(MATERIAL TO PROCESS)
--------------------------------------------------
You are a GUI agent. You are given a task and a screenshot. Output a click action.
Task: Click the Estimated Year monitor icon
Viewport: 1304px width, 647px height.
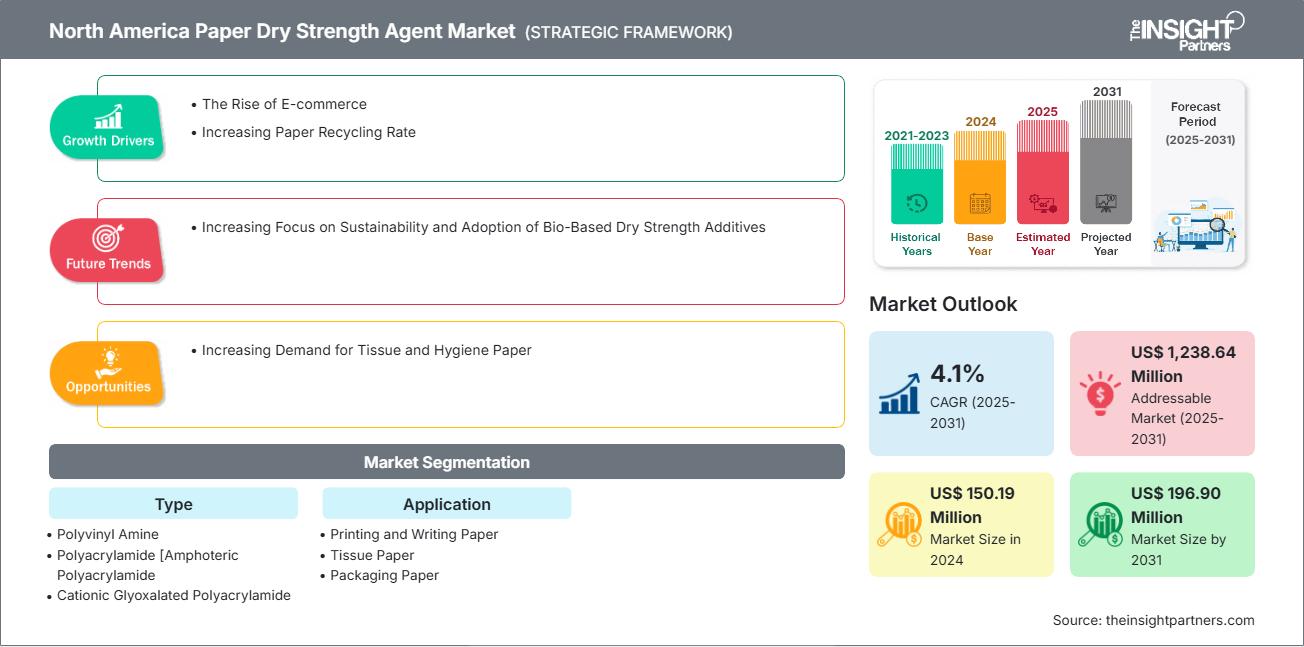(x=1043, y=204)
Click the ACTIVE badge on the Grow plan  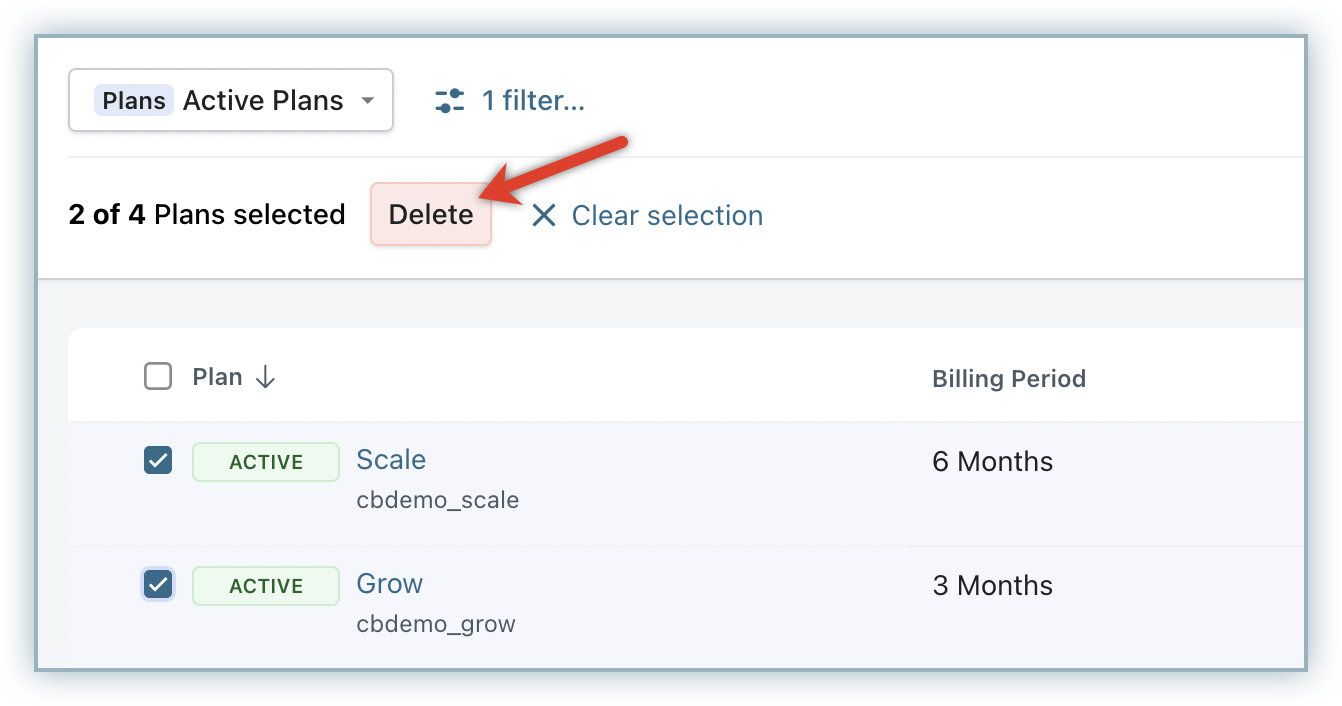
--------------------------------------------------
(GIVEN TASK) Copy out the text of the rows above word for word, including every line, but leave out the pictures.

(SOLUTION BELOW)
You are a GUI agent. You are given a task and a screenshot. Output a click action.
Task: Click the Estimated Year monitor icon
Viewport: 1304px width, 647px height.
(x=1043, y=204)
Click the ACTIVE badge on the Grow plan  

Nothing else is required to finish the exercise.